All combustion reactions are exothermic, but not all exothermic reactions are combustion. Combustion specifically requires a fuel reacting with O₂ (usually making CO₂ and H₂O). Dissolving NaOH in water or many acid-base neutralizations are exothermic with zero burning involved. On the exam, "combustion" tells you the reaction type and the products; "exothermic" only tells you the sign of ΔH.
Combustion is the rapid reaction of a fuel with O₂ that releases heat and light, and complete hydrocarbon combustion always produces CO₂ and H₂O.
Combustion is always exothermic, so its enthalpy of reaction (ΔH) is always negative and heat flows from the system to the surroundings.
To find heat released, convert the mass of fuel to moles, then multiply by the molar enthalpy of combustion (q = n × ΔH), checking the mole basis of the balanced equation.
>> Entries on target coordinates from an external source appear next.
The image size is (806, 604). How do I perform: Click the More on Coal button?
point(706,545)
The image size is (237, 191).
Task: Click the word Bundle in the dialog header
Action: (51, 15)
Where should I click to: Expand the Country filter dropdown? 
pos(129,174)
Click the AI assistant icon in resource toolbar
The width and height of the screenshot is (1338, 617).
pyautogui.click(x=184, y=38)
Combustion releases energy because the bonds formed in CO₂ and H₂O are stronger than the bonds broken in the fuel and O₂, not because breaking bonds releases energy.
In calorimetry FRQs, the heat from burning a fuel equals the heat absorbed by the water, so you set n × ΔH equal to mcΔT and solve for the unknown.
Combustion is a reaction where a fuel reacts rapidly with oxygen, releasing heat and light. For hydrocarbons like CH₄ or C₃H₈, complete combustion produces CO₂ and H₂O, and the reaction always has a negative ΔH.
Yes. By definition combustion releases heat, so ΔH of combustion is always negative. That's why enthalpies of combustion like -2220 kJ/mol for propane are reported as negative values.
No, and this is a classic AP trap. Breaking bonds always requires energy. Combustion is exothermic because forming the bonds in CO₂ and H₂O releases more energy than breaking the bonds in the fuel and O₂ costs.
Combustion is a type of oxidation, just fast and heat-releasing. Slow oxidation, like iron rusting, involves the same electron transfer to oxygen but without flames or rapid heat release.
Convert grams of fuel to moles, then multiply by the molar enthalpy of combustion. For example, 4.50 g of propane (44.1 g/mol) is 0.102 mol, and 0.102 mol × 2220 kJ/mol gives about 227 kJ released.